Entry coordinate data
▼
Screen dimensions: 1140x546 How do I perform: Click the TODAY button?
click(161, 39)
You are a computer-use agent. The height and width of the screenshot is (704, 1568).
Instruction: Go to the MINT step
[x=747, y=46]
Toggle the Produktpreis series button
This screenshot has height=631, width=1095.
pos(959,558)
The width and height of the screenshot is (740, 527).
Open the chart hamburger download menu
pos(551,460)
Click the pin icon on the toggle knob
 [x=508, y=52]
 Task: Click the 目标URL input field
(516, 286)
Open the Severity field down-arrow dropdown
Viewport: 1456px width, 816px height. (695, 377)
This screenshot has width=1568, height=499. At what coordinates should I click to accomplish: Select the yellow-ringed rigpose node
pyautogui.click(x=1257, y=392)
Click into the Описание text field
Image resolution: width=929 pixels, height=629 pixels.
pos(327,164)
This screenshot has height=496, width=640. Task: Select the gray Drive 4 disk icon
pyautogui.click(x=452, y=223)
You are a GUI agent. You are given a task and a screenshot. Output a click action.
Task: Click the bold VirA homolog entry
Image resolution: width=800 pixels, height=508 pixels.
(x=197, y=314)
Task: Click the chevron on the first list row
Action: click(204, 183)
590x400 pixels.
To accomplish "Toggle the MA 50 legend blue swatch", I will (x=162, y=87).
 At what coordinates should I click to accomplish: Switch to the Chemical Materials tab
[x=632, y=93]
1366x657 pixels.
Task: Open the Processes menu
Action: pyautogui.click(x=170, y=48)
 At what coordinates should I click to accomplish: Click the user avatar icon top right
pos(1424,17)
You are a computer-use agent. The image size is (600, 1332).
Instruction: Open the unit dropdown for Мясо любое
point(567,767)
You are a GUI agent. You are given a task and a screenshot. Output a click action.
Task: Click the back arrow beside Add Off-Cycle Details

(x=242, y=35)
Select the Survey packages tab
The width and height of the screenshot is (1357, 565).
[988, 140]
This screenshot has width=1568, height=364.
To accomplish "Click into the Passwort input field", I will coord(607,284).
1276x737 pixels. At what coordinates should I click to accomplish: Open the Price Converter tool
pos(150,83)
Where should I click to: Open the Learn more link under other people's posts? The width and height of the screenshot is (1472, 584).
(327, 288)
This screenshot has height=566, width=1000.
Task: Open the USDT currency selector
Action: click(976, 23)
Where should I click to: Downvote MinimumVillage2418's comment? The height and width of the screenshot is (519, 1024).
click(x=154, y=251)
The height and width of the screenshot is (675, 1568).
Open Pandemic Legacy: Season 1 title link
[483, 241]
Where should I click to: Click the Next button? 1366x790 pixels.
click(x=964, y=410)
▲
> **TASK TO CARRY OUT**:
Present every line of the entries above as a numbered list, leaving out blank lines.

> **SOLUTION TO THE EXERCISE**:
1. Screen dimensions: 1140x546 How do I perform: Click the TODAY button?
2. click(161, 39)
3. You are a computer-use agent. The height and width of the screenshot is (704, 1568).
4. Instruction: Go to the MINT step
5. [x=747, y=46]
6. Toggle the Produktpreis series button
7. This screenshot has height=631, width=1095.
8. pos(959,558)
9. The width and height of the screenshot is (740, 527).
10. Open the chart hamburger download menu
11. pos(551,460)
12. Click the pin icon on the toggle knob
13.  [x=508, y=52]
14.  Task: Click the 目标URL input field
15. (516, 286)
16. Open the Severity field down-arrow dropdown
17. Viewport: 1456px width, 816px height. (695, 377)
18. This screenshot has width=1568, height=499. At what coordinates should I click to accomplish: Select the yellow-ringed rigpose node
19. pyautogui.click(x=1257, y=392)
20. Click into the Описание text field
21. Image resolution: width=929 pixels, height=629 pixels.
22. pos(327,164)
23. This screenshot has height=496, width=640. Task: Select the gray Drive 4 disk icon
24. pyautogui.click(x=452, y=223)
25. You are a GUI agent. You are given a task and a screenshot. Output a click action.
26. Task: Click the bold VirA homolog entry
27. Image resolution: width=800 pixels, height=508 pixels.
28. (x=197, y=314)
29. Task: Click the chevron on the first list row
30. Action: click(204, 183)
31. 590x400 pixels.
32. To accomplish "Toggle the MA 50 legend blue swatch", I will (x=162, y=87).
33.  At what coordinates should I click to accomplish: Switch to the Chemical Materials tab
34. [x=632, y=93]
35. 1366x657 pixels.
36. Task: Open the Processes menu
37. Action: pyautogui.click(x=170, y=48)
38.  At what coordinates should I click to accomplish: Click the user avatar icon top right
39. pos(1424,17)
40. You are a computer-use agent. The image size is (600, 1332).
41. Instruction: Open the unit dropdown for Мясо любое
42. point(567,767)
43. You are a GUI agent. You are given a task and a screenshot. Output a click action.
44. Task: Click the back arrow beside Add Off-Cycle Details
45. (x=242, y=35)
46. Select the Survey packages tab
47. The width and height of the screenshot is (1357, 565).
48. [988, 140]
49. This screenshot has width=1568, height=364.
50. To accomplish "Click into the Passwort input field", I will coord(607,284).
51. 1276x737 pixels. At what coordinates should I click to accomplish: Open the Price Converter tool
52. pos(150,83)
53. Where should I click to: Open the Learn more link under other people's posts? The width and height of the screenshot is (1472, 584).
54. (327, 288)
55. This screenshot has height=566, width=1000.
56. Task: Open the USDT currency selector
57. Action: click(976, 23)
58. Where should I click to: Downvote MinimumVillage2418's comment? The height and width of the screenshot is (519, 1024).
59. click(x=154, y=251)
60. The height and width of the screenshot is (675, 1568).
61. Open Pandemic Legacy: Season 1 title link
62. [483, 241]
63. Where should I click to: Click the Next button? 1366x790 pixels.
64. click(x=964, y=410)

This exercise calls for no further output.